= Source document =

______

When Erika Gantt graduated from Harvard Medical School in 1997, hers was the first class in which the number of women outnumbered men. This was touted as proof that women had made significant progress in cracking one of the hardest glass ceilings. It proved that women had finally achieved parity with men in a competitive field at the nation’s premier university. More than 15 years later, the influx of women into medicine is being blamed for exacerbating one of the country’s largest health care problems: the growing doctor shortage.
A study from the Association of American Medical Colleges’ Center for Workforce Studies estimates that by 2020 the U.S. will experience a shortage of more than 90,000 physicians, and 130,000 by 2025. This accelerated shortage in doctors is due in large measure to the millions of aging baby boomers who will need more medical care. There’s also no denying that we aren’t turning out enough doctors to keep pace with population growth. The U.S. population has increased by more than 35 million since 2000, while the number of available residency slots to train new doctors has barely increased.
Although the enrollment rate at medical schools has remained steady, the number of female medical students has increased every year since 1969, when they accounted for just nine percent of all medical students. That number peaked in 2003, at 49.6. In 2012, 47 percent of medical school students and 30 percent of physicians in the workforce were women. The latter is expected to grow significantly as more physicians retire. Here’s a stark reality: Women doctors, in the aggregate, have shorter careers, take more time off and work fewer hours than male doctors. The primary care field is increasingly popular with women, perhaps because residencies are shorter and there are more opportunities for job sharing. Primary care is also the area with the greatest shortage.

______

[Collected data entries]
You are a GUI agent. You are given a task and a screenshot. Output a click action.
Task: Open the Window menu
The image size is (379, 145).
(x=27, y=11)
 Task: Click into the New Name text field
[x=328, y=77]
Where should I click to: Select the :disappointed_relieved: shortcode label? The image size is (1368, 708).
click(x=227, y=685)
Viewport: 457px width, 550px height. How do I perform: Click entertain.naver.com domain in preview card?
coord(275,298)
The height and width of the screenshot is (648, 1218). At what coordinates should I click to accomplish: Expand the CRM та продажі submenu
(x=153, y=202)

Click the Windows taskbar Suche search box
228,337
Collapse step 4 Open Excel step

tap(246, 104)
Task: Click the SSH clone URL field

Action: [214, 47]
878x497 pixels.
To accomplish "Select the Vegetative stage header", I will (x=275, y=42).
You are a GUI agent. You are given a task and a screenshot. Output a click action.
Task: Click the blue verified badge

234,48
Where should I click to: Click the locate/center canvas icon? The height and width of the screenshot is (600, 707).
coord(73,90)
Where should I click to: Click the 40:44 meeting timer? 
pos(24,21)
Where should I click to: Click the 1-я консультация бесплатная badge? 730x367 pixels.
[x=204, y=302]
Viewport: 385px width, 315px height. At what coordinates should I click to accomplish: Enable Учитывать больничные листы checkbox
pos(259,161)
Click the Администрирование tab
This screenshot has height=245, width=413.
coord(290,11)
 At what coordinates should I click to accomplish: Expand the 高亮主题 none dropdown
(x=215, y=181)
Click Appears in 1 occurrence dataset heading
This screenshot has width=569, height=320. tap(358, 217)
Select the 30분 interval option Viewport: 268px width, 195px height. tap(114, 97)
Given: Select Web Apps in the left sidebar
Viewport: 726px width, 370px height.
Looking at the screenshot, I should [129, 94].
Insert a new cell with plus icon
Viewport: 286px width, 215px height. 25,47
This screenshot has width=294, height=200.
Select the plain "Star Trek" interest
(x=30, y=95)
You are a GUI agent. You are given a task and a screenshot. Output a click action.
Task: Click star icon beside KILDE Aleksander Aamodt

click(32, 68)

______

= Work to complete =
a. From the passage on the doctor shortage, extract the text verbatim, beginning at the words "A study from" and stopping after the words "has barely increased.".
b. According to the passage on the doctor shortage, what percentage of all medical students were women in 1969?

= Solutions per task =
a.
A study from the Association of American Medical Colleges’ Center for Workforce Studies estimates that by 2020 the U.S. will experience a shortage of more than 90,000 physicians, and 130,000 by 2025. This accelerated shortage in doctors is due in large measure to the millions of aging baby boomers who will need more medical care. There’s also no denying that we aren’t turning out enough doctors to keep pace with population growth. The U.S. population has increased by more than 35 million since 2000, while the number of available residency slots to train new doctors has barely increased.

b. Nine percent.